**Pixel coordinate grounding data:**
======
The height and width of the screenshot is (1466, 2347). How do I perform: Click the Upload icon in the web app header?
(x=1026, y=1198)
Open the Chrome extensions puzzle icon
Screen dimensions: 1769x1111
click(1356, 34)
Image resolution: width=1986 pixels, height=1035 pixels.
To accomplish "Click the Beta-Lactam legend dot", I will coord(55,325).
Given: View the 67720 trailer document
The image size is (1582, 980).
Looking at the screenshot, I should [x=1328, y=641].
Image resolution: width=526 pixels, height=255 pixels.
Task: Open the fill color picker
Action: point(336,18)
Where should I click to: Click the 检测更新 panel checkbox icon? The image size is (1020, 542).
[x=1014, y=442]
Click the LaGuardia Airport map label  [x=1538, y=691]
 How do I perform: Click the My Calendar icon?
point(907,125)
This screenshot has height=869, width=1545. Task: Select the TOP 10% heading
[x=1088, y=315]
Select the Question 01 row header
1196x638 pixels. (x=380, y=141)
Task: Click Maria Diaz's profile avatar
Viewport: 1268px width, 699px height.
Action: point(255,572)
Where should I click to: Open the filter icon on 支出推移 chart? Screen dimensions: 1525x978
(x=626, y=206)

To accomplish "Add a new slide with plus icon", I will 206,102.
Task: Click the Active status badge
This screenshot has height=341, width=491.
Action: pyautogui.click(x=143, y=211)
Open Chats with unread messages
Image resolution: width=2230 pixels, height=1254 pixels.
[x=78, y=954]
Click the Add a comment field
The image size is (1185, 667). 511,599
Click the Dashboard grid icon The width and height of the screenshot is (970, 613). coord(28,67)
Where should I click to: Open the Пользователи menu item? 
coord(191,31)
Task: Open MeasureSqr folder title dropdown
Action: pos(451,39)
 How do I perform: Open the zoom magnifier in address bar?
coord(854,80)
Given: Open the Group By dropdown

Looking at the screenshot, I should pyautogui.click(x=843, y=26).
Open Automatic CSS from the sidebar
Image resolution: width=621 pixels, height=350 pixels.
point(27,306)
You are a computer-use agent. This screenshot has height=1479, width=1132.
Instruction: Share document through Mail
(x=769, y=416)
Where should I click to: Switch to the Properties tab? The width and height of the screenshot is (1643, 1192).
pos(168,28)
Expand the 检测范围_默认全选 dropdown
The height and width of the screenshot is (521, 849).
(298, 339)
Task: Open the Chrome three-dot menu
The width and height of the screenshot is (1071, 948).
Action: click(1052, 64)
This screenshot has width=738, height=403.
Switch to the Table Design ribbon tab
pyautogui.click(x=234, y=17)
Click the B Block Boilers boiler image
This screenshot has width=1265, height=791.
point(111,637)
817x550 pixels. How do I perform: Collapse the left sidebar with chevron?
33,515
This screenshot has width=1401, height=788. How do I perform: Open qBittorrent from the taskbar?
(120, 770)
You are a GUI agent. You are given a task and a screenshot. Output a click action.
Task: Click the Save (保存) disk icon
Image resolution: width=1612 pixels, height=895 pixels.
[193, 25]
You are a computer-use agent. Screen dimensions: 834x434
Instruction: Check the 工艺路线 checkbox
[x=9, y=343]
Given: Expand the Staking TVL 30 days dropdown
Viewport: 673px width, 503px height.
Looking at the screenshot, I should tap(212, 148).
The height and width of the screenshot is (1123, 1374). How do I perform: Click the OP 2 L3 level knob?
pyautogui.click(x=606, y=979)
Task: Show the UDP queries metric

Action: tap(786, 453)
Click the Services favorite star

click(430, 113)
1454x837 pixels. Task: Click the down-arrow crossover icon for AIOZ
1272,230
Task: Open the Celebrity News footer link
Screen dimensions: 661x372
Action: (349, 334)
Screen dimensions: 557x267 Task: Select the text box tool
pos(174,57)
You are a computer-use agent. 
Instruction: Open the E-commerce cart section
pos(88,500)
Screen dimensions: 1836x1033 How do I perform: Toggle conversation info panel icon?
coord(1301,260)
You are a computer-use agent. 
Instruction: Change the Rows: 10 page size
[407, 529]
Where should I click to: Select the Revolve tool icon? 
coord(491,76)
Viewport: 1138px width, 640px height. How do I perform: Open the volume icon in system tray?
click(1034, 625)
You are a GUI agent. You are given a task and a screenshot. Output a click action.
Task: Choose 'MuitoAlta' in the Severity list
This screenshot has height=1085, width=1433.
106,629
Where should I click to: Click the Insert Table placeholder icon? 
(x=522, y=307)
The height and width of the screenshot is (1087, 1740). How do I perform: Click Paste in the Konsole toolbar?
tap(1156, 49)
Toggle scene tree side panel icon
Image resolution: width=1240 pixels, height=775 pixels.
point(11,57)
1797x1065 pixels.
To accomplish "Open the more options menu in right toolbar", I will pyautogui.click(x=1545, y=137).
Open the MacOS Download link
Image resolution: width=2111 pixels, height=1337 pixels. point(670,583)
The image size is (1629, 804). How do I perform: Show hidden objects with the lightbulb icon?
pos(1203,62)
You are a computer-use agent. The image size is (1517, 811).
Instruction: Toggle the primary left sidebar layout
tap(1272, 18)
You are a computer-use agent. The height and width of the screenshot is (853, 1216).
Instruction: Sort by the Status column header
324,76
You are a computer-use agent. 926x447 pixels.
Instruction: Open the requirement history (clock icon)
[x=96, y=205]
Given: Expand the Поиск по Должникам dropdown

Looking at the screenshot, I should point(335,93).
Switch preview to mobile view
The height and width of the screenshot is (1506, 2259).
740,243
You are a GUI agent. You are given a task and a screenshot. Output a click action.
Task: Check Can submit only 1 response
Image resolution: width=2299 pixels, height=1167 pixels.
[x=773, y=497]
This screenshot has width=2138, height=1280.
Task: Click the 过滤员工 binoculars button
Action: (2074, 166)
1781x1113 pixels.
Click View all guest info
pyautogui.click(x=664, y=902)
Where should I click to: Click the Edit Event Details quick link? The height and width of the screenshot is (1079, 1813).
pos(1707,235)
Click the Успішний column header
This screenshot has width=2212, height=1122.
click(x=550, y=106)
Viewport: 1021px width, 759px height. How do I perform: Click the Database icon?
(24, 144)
======
**Exercise brief:** Would you copy out each record precisely as it stands?

**Written answer:**
The height and width of the screenshot is (1466, 2347). How do I perform: Click the Upload icon in the web app header?
(x=1026, y=1198)
Open the Chrome extensions puzzle icon
Screen dimensions: 1769x1111
click(1356, 34)
Image resolution: width=1986 pixels, height=1035 pixels.
To accomplish "Click the Beta-Lactam legend dot", I will coord(55,325).
Given: View the 67720 trailer document
The image size is (1582, 980).
Looking at the screenshot, I should [x=1328, y=641].
Image resolution: width=526 pixels, height=255 pixels.
Task: Open the fill color picker
Action: point(336,18)
Where should I click to: Click the 检测更新 panel checkbox icon? The image size is (1020, 542).
[x=1014, y=442]
Click the LaGuardia Airport map label  [x=1538, y=691]
 How do I perform: Click the My Calendar icon?
point(907,125)
This screenshot has height=869, width=1545. Task: Select the TOP 10% heading
[x=1088, y=315]
Select the Question 01 row header
1196x638 pixels. (x=380, y=141)
Task: Click Maria Diaz's profile avatar
Viewport: 1268px width, 699px height.
Action: point(255,572)
Where should I click to: Open the filter icon on 支出推移 chart? Screen dimensions: 1525x978
(x=626, y=206)

To accomplish "Add a new slide with plus icon", I will 206,102.
Task: Click the Active status badge
This screenshot has height=341, width=491.
Action: pyautogui.click(x=143, y=211)
Open Chats with unread messages
Image resolution: width=2230 pixels, height=1254 pixels.
[x=78, y=954]
Click the Add a comment field
The image size is (1185, 667). 511,599
Click the Dashboard grid icon The width and height of the screenshot is (970, 613). coord(28,67)
Where should I click to: Open the Пользователи menu item? 
coord(191,31)
Task: Open MeasureSqr folder title dropdown
Action: pos(451,39)
 How do I perform: Open the zoom magnifier in address bar?
coord(854,80)
Given: Open the Group By dropdown

Looking at the screenshot, I should pyautogui.click(x=843, y=26).
Open Automatic CSS from the sidebar
Image resolution: width=621 pixels, height=350 pixels.
point(27,306)
You are a computer-use agent. This screenshot has height=1479, width=1132.
Instruction: Share document through Mail
(x=769, y=416)
Where should I click to: Switch to the Properties tab? The width and height of the screenshot is (1643, 1192).
pos(168,28)
Expand the 检测范围_默认全选 dropdown
The height and width of the screenshot is (521, 849).
(298, 339)
Task: Open the Chrome three-dot menu
The width and height of the screenshot is (1071, 948).
Action: click(1052, 64)
This screenshot has width=738, height=403.
Switch to the Table Design ribbon tab
pyautogui.click(x=234, y=17)
Click the B Block Boilers boiler image
This screenshot has width=1265, height=791.
point(111,637)
817x550 pixels. How do I perform: Collapse the left sidebar with chevron?
33,515
This screenshot has width=1401, height=788. How do I perform: Open qBittorrent from the taskbar?
(120, 770)
You are a GUI agent. You are given a task and a screenshot. Output a click action.
Task: Click the Save (保存) disk icon
Image resolution: width=1612 pixels, height=895 pixels.
[193, 25]
You are a computer-use agent. Screen dimensions: 834x434
Instruction: Check the 工艺路线 checkbox
[x=9, y=343]
Given: Expand the Staking TVL 30 days dropdown
Viewport: 673px width, 503px height.
Looking at the screenshot, I should tap(212, 148).
The height and width of the screenshot is (1123, 1374). How do I perform: Click the OP 2 L3 level knob?
pyautogui.click(x=606, y=979)
Task: Show the UDP queries metric

Action: tap(786, 453)
Click the Services favorite star

click(430, 113)
1454x837 pixels. Task: Click the down-arrow crossover icon for AIOZ
1272,230
Task: Open the Celebrity News footer link
Screen dimensions: 661x372
Action: (349, 334)
Screen dimensions: 557x267 Task: Select the text box tool
pos(174,57)
You are a computer-use agent. 
Instruction: Open the E-commerce cart section
pos(88,500)
Screen dimensions: 1836x1033 How do I perform: Toggle conversation info panel icon?
coord(1301,260)
You are a computer-use agent. 
Instruction: Change the Rows: 10 page size
[407, 529]
Where should I click to: Select the Revolve tool icon? 
coord(491,76)
Viewport: 1138px width, 640px height. How do I perform: Open the volume icon in system tray?
click(1034, 625)
You are a GUI agent. You are given a task and a screenshot. Output a click action.
Task: Choose 'MuitoAlta' in the Severity list
This screenshot has height=1085, width=1433.
106,629
Where should I click to: Click the Insert Table placeholder icon? 
(x=522, y=307)
The height and width of the screenshot is (1087, 1740). How do I perform: Click Paste in the Konsole toolbar?
tap(1156, 49)
Toggle scene tree side panel icon
Image resolution: width=1240 pixels, height=775 pixels.
point(11,57)
1797x1065 pixels.
To accomplish "Open the more options menu in right toolbar", I will pyautogui.click(x=1545, y=137).
Open the MacOS Download link
Image resolution: width=2111 pixels, height=1337 pixels. point(670,583)
The image size is (1629, 804). How do I perform: Show hidden objects with the lightbulb icon?
pos(1203,62)
You are a computer-use agent. The image size is (1517, 811).
Instruction: Toggle the primary left sidebar layout
tap(1272, 18)
You are a computer-use agent. The height and width of the screenshot is (853, 1216).
Instruction: Sort by the Status column header
324,76
You are a computer-use agent. 926x447 pixels.
Instruction: Open the requirement history (clock icon)
[x=96, y=205]
Given: Expand the Поиск по Должникам dropdown

Looking at the screenshot, I should point(335,93).
Switch preview to mobile view
The height and width of the screenshot is (1506, 2259).
740,243
You are a GUI agent. You are given a task and a screenshot. Output a click action.
Task: Check Can submit only 1 response
Image resolution: width=2299 pixels, height=1167 pixels.
[x=773, y=497]
This screenshot has width=2138, height=1280.
Task: Click the 过滤员工 binoculars button
Action: (2074, 166)
1781x1113 pixels.
Click View all guest info
pyautogui.click(x=664, y=902)
Where should I click to: Click the Edit Event Details quick link? The height and width of the screenshot is (1079, 1813).
pos(1707,235)
Click the Успішний column header
This screenshot has width=2212, height=1122.
click(x=550, y=106)
Viewport: 1021px width, 759px height. How do I perform: Click the Database icon?
(24, 144)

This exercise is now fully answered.